I have two children and live in the ‘burbs. We’re trying to get to know our new next-door neighbors, who have two children about the same age as ours. The only problem is, every time we get the kids together to play, I’m slightly dismayed at their oldest child’s wild behavior (she doesn’t go to preschool, as our oldest does). Should I worry about their kid influencing mine, or hope that mine provides the good influence?
-- Neighbor Tsores
Dear Neighbor Tsores:
If you enjoy spending time with that whole neighbor family overall, what does one kid’s behavior matter? That is, as long as her parents aren’t letting her run around your house breaking things or drawing on the walls. How much tsores (trouble, distress) is the kid really giving you?

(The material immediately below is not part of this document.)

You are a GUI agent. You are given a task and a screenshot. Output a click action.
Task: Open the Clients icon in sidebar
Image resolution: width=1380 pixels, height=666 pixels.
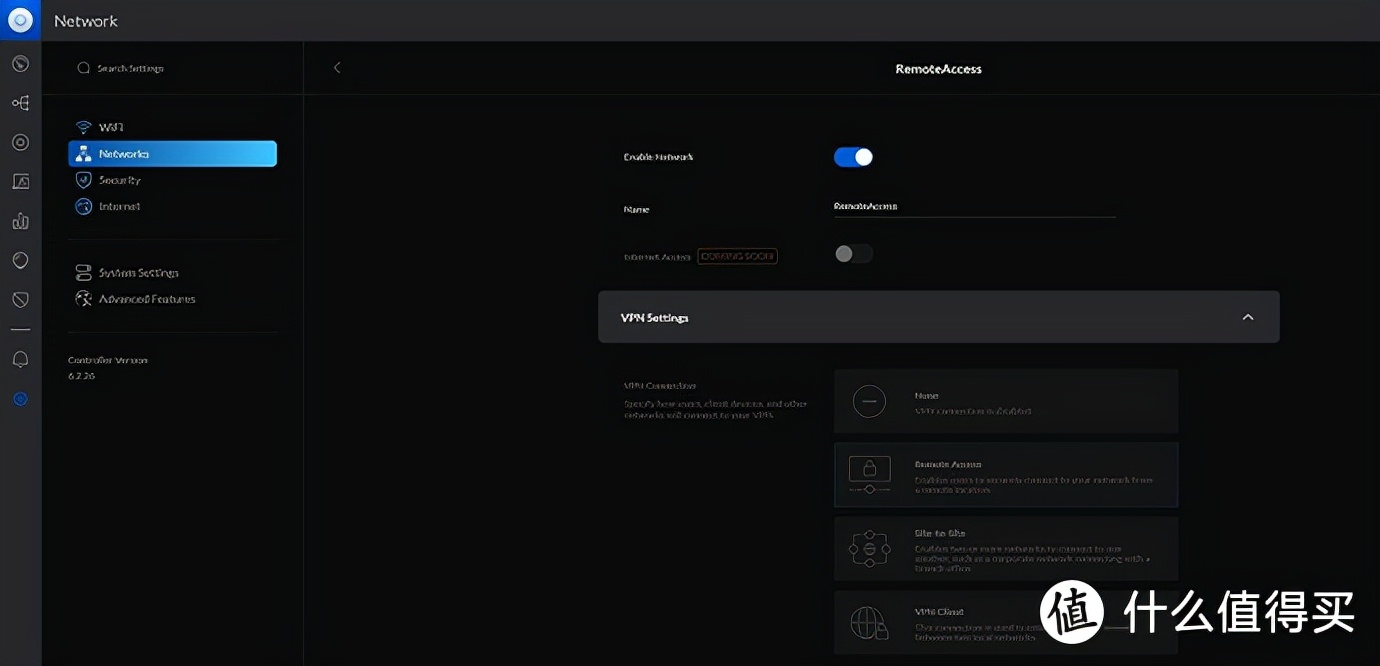point(20,182)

If mom and dad are standing idly by while their child behaves extremely poorly in your home, you should tell your neighbors that you expect better behavior from kids in your domain. Whether they’re Jewish or not, explain your standards of derech eretz at home. Tell them you love hanging out with them, but a romp around the backyard or trip together to the park (work out those wiggles!) might work better than containing the kids inside. Face it: preschoolers will be preschoolers.
My guess is that your well-behaved children (nu, really?) will influence their more unruly pal. If you’re concerned about your own children, explain in kid language that your little neighbor friend is still learning about manners and good choices, and your children can help set a good example. For example, sharing toys, saying “please” and “thank you,” and helping clean up. This is a big bugaboo at our house. I always expect young guests to help clean up toys when playtime wraps up, and we return the favor when we visit friends and neighbors. Children need to learn to treat their hosts with respect, even if it takes a long time to get this point across!
I do think it’s really important to nurture those neighbor relationships, especially at the end of a long winter— when everyone’s been cooped up indoors, and Minnesotans tend to hibernate and keep to themselves. Take a cue from “Sesame Street” and answer this question: Who are the people in your neighborhood? (Just try not to get this song stuck in your head.) So, they might have one wild child. Are YOU perfect?